* EXERCISE REQUIREMENTS: Can the data below be echoed back word for word?

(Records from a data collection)
□ □ □

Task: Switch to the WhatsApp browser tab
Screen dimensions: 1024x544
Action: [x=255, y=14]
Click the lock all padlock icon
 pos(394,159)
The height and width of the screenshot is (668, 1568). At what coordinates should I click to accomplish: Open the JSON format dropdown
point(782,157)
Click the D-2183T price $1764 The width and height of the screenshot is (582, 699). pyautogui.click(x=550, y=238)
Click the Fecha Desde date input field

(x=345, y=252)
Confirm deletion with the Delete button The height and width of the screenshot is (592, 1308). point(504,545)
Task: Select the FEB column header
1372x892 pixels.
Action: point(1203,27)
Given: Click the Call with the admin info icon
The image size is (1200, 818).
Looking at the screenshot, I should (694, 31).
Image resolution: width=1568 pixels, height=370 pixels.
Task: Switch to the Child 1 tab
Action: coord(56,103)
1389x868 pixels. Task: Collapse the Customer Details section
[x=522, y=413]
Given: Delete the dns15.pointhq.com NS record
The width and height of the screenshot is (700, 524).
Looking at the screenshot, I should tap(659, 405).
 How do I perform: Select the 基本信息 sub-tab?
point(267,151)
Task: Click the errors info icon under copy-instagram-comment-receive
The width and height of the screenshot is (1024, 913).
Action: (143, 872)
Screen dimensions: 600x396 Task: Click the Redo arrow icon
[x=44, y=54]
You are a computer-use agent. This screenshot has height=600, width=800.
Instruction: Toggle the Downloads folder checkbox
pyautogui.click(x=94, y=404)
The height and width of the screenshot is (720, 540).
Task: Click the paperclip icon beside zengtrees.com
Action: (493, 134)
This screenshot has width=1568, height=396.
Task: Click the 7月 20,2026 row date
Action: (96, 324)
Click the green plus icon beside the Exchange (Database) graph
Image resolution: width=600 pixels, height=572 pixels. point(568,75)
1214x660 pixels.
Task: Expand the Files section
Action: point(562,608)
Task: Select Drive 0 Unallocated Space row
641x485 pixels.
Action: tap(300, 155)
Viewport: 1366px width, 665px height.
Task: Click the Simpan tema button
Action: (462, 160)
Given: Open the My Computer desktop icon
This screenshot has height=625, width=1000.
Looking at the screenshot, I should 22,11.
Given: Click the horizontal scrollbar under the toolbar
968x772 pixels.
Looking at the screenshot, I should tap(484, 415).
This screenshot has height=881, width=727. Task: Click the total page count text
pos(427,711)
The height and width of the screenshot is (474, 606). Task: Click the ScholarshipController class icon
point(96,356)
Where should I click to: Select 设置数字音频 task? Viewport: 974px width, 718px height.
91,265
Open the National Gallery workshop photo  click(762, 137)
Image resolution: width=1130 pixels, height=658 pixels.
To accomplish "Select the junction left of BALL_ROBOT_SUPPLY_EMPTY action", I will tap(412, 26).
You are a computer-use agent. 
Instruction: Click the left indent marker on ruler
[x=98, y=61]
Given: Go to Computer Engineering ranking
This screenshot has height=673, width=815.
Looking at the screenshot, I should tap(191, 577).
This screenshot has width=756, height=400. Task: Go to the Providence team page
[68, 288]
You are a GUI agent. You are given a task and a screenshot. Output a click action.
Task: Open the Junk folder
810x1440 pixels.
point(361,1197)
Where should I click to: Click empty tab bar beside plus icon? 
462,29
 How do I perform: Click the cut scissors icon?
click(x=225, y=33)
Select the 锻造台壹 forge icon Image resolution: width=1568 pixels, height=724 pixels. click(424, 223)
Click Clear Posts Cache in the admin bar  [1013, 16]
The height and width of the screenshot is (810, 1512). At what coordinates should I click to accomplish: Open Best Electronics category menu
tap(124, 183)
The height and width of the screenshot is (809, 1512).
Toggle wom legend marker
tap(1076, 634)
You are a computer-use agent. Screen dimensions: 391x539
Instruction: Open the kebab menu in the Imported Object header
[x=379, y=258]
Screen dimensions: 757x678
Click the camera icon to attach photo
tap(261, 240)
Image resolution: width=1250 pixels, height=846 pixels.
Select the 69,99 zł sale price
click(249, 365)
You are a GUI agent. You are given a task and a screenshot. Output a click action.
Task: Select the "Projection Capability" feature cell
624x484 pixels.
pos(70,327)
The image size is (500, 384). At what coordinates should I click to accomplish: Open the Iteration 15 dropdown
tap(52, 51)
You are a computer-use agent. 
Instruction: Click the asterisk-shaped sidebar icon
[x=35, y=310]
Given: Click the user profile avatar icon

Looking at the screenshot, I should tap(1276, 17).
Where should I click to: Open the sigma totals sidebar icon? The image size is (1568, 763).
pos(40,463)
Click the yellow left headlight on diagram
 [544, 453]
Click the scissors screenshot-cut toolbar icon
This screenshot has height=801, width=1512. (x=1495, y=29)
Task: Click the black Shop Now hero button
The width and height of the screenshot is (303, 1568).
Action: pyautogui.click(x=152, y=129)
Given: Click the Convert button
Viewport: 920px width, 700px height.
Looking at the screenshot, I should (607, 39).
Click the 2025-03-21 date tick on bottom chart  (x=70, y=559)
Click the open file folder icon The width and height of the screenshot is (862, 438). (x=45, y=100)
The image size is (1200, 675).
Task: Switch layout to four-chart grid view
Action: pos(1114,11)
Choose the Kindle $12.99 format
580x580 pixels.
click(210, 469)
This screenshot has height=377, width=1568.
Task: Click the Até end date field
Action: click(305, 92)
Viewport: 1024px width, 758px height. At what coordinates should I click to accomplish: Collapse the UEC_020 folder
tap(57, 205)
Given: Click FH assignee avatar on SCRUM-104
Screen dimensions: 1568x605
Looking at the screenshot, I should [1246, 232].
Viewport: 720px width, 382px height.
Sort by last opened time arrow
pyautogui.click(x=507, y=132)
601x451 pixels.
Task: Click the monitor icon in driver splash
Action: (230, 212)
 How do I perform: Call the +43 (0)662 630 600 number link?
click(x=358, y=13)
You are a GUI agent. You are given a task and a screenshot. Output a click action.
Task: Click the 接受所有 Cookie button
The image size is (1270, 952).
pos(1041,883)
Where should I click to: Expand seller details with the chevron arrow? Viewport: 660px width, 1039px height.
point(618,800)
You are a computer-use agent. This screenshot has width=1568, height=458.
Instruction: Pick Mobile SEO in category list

□ □ □

* SOLUTION TO THE PROBLEM:
Task: Switch to the WhatsApp browser tab
Screen dimensions: 1024x544
Action: [x=255, y=14]
Click the lock all padlock icon
 pos(394,159)
The height and width of the screenshot is (668, 1568). At what coordinates should I click to accomplish: Open the JSON format dropdown
point(782,157)
Click the D-2183T price $1764 The width and height of the screenshot is (582, 699). pyautogui.click(x=550, y=238)
Click the Fecha Desde date input field

(x=345, y=252)
Confirm deletion with the Delete button The height and width of the screenshot is (592, 1308). point(504,545)
Task: Select the FEB column header
1372x892 pixels.
Action: point(1203,27)
Given: Click the Call with the admin info icon
The image size is (1200, 818).
Looking at the screenshot, I should (694, 31).
Image resolution: width=1568 pixels, height=370 pixels.
Task: Switch to the Child 1 tab
Action: coord(56,103)
1389x868 pixels. Task: Collapse the Customer Details section
[x=522, y=413]
Given: Delete the dns15.pointhq.com NS record
The width and height of the screenshot is (700, 524).
Looking at the screenshot, I should tap(659, 405).
 How do I perform: Select the 基本信息 sub-tab?
point(267,151)
Task: Click the errors info icon under copy-instagram-comment-receive
The width and height of the screenshot is (1024, 913).
Action: (143, 872)
Screen dimensions: 600x396 Task: Click the Redo arrow icon
[x=44, y=54]
You are a computer-use agent. This screenshot has height=600, width=800.
Instruction: Toggle the Downloads folder checkbox
pyautogui.click(x=94, y=404)
The height and width of the screenshot is (720, 540).
Task: Click the paperclip icon beside zengtrees.com
Action: (493, 134)
This screenshot has width=1568, height=396.
Task: Click the 7月 20,2026 row date
Action: (96, 324)
Click the green plus icon beside the Exchange (Database) graph
Image resolution: width=600 pixels, height=572 pixels. point(568,75)
1214x660 pixels.
Task: Expand the Files section
Action: point(562,608)
Task: Select Drive 0 Unallocated Space row
641x485 pixels.
Action: tap(300, 155)
Viewport: 1366px width, 665px height.
Task: Click the Simpan tema button
Action: (462, 160)
Given: Open the My Computer desktop icon
This screenshot has height=625, width=1000.
Looking at the screenshot, I should 22,11.
Given: Click the horizontal scrollbar under the toolbar
968x772 pixels.
Looking at the screenshot, I should tap(484, 415).
This screenshot has height=881, width=727. Task: Click the total page count text
pos(427,711)
The height and width of the screenshot is (474, 606). Task: Click the ScholarshipController class icon
point(96,356)
Where should I click to: Select 设置数字音频 task? Viewport: 974px width, 718px height.
91,265
Open the National Gallery workshop photo  click(762, 137)
Image resolution: width=1130 pixels, height=658 pixels.
To accomplish "Select the junction left of BALL_ROBOT_SUPPLY_EMPTY action", I will tap(412, 26).
You are a computer-use agent. 
Instruction: Click the left indent marker on ruler
[x=98, y=61]
Given: Go to Computer Engineering ranking
This screenshot has height=673, width=815.
Looking at the screenshot, I should tap(191, 577).
This screenshot has width=756, height=400. Task: Go to the Providence team page
[68, 288]
You are a GUI agent. You are given a task and a screenshot. Output a click action.
Task: Open the Junk folder
810x1440 pixels.
point(361,1197)
Where should I click to: Click empty tab bar beside plus icon? 
462,29
 How do I perform: Click the cut scissors icon?
click(x=225, y=33)
Select the 锻造台壹 forge icon Image resolution: width=1568 pixels, height=724 pixels. click(424, 223)
Click Clear Posts Cache in the admin bar  [1013, 16]
The height and width of the screenshot is (810, 1512). At what coordinates should I click to accomplish: Open Best Electronics category menu
tap(124, 183)
The height and width of the screenshot is (809, 1512).
Toggle wom legend marker
tap(1076, 634)
You are a computer-use agent. Screen dimensions: 391x539
Instruction: Open the kebab menu in the Imported Object header
[x=379, y=258]
Screen dimensions: 757x678
Click the camera icon to attach photo
tap(261, 240)
Image resolution: width=1250 pixels, height=846 pixels.
Select the 69,99 zł sale price
click(249, 365)
You are a GUI agent. You are given a task and a screenshot. Output a click action.
Task: Select the "Projection Capability" feature cell
624x484 pixels.
pos(70,327)
The image size is (500, 384). At what coordinates should I click to accomplish: Open the Iteration 15 dropdown
tap(52, 51)
You are a computer-use agent. 
Instruction: Click the asterisk-shaped sidebar icon
[x=35, y=310]
Given: Click the user profile avatar icon

Looking at the screenshot, I should tap(1276, 17).
Where should I click to: Open the sigma totals sidebar icon? The image size is (1568, 763).
pos(40,463)
Click the yellow left headlight on diagram
 [544, 453]
Click the scissors screenshot-cut toolbar icon
This screenshot has height=801, width=1512. (x=1495, y=29)
Task: Click the black Shop Now hero button
The width and height of the screenshot is (303, 1568).
Action: pyautogui.click(x=152, y=129)
Given: Click the Convert button
Viewport: 920px width, 700px height.
Looking at the screenshot, I should (607, 39).
Click the 2025-03-21 date tick on bottom chart  (x=70, y=559)
Click the open file folder icon The width and height of the screenshot is (862, 438). (x=45, y=100)
The image size is (1200, 675).
Task: Switch layout to four-chart grid view
Action: pos(1114,11)
Choose the Kindle $12.99 format
580x580 pixels.
click(210, 469)
This screenshot has height=377, width=1568.
Task: Click the Até end date field
Action: click(305, 92)
Viewport: 1024px width, 758px height. At what coordinates should I click to accomplish: Collapse the UEC_020 folder
tap(57, 205)
Given: Click FH assignee avatar on SCRUM-104
Screen dimensions: 1568x605
Looking at the screenshot, I should [1246, 232].
Viewport: 720px width, 382px height.
Sort by last opened time arrow
pyautogui.click(x=507, y=132)
601x451 pixels.
Task: Click the monitor icon in driver splash
Action: (230, 212)
 How do I perform: Call the +43 (0)662 630 600 number link?
click(x=358, y=13)
You are a GUI agent. You are given a task and a screenshot. Output a click action.
Task: Click the 接受所有 Cookie button
The image size is (1270, 952).
pos(1041,883)
Where should I click to: Expand seller details with the chevron arrow? Viewport: 660px width, 1039px height.
point(618,800)
You are a computer-use agent. This screenshot has width=1568, height=458.
Instruction: Pick Mobile SEO in category list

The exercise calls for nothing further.